» **DOCUMENT TEXT**

I’d suggest that Best Lee’s subdued ambiance is great for washing away the hustle n bustle of the work-a-day world. It is not just a hole-in-the-wall place with glaring neon lighting overheard as so many places have. On the other hand, it does not effuse the panache as the often maligned Trader Vic’s of olde days did nor the raining thunderstorms at Le Masque(?) at The Rio in Vegas…for that ‘Especial Occassion’, but Y’all can tell that from Best Lee’s affordable…and thus much appreciatied…. prices for the Everyday Man (or Woman) Experience…IMHO.
I’ll venture again for a more exotic menu experience.
We have been there 3 times. The best Chinese in ABQ that we have had. Chopstix close 2nd. Best is the house special steak. The food is freshly prepared with quality ingredients. No goopy fatening sauses here. Sweet dishes are NOT overly sweet. Wait staff talked to us many times. Owner talks and sings to us.
Amanda, Do you own a rival chinese restaurant? Did you eat at a different restaurant?
We love Best Lee’s and will drive from Nob Hill to go there. Chopstix is also a fantastic restaurant.
I have tried Best Lees a few times and got sick both times. This was just another American-Chinese restaurant. There is nothing authentic about there food, loaded with sugar and deep fried. I can’t wait until someone serves decent Chinese food in Albuquerque. I usually find myself waiting to go to one of the bigger cities to really enjoy something worth eating. I had a waitress who wore a ton of makeup with big fake lashes with an attitude, geez not going back.
Not that impressed with this place, got a bit creeped out by “Chinese Uncle”…he seems like a caricature. Clearly catering to American palates because of their rather expansive menu. I prefer places that specialize in a type of cuisine and not just cook as many things they can make money on.
First time tonight. We had Pad Thai, House Special Birdnest, Lo Mein, Spring rolls. We were quite pleased. Very high quality prepared with care food.
My friends and I love this restaurant. My husband, who hates Chinese food, loves it! You obviously don’y like good Chinese food. Most of Albuquerque disagrees with you!

» **RECORD EXCERPTS**

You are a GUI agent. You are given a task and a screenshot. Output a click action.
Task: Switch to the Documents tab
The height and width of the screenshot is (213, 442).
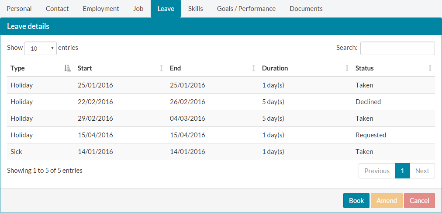point(306,9)
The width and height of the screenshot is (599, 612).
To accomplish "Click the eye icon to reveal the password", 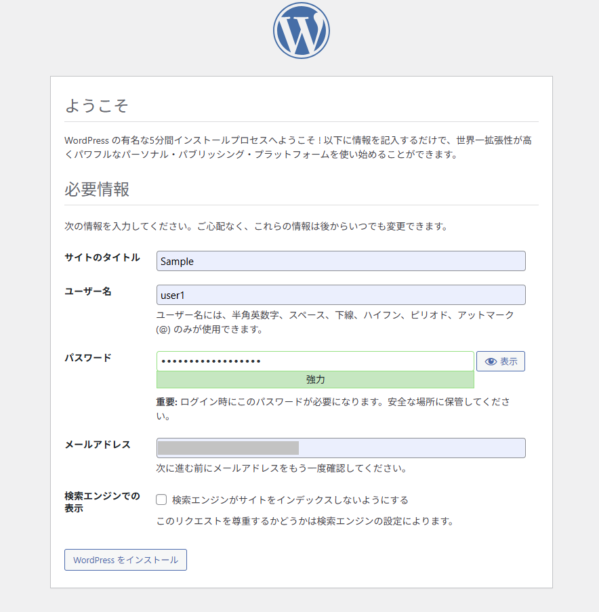I will pos(491,362).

» **TASK LIST**
A) In the Best Lee's restaurant comments, which dish does the commenter who has been there three times name as the best?
B) Continue the Best Lee's restaurant comments from where they stop, adding what comes next.

» **ANSWERS FOR THE TASKS**
A) The house special steak.

B)
After reading your review of the RR instantiation, the review of the NE heights version of Best Lees restored my faith that our taste buds were roughly on the same page. As you found, Never mess with the Chinese Uncle, and give them a try on Chinese New Year. Quite an experience.
I made two visits to Best Lee’s in Albuquerque. Although the food is delicious, the service during both visits was awful. Once my food arrived, I was ignored and had to make repeated attempts to get my server’s attention for a refill of my drink. On my second visit, I never got my appetizer but was charged for it when the bill came. It took some work on my end to straighten out the problem.
I was wondering what you would think of this place, Gil. This is walking distance to my house and I have really enjoyed the dishes I’ve tried there. I remember a seafood basket that was excellent with a lot of lobster.
Oh, and Chinese Uncle said I was a gentleman for opening the front door for a woman to go through.
I’m blessed to live right across Paseo from this lovely restaurant and I have to admit, my Chinese uncle cooks for me at least once a week and I’ve never been disappointed. I recommend Best Lee’s to all my friends and family. It truely is the “best” in northeast Albuquerque.
Thanks for visiting Best Lee’s, Gil … we knew you’d like it!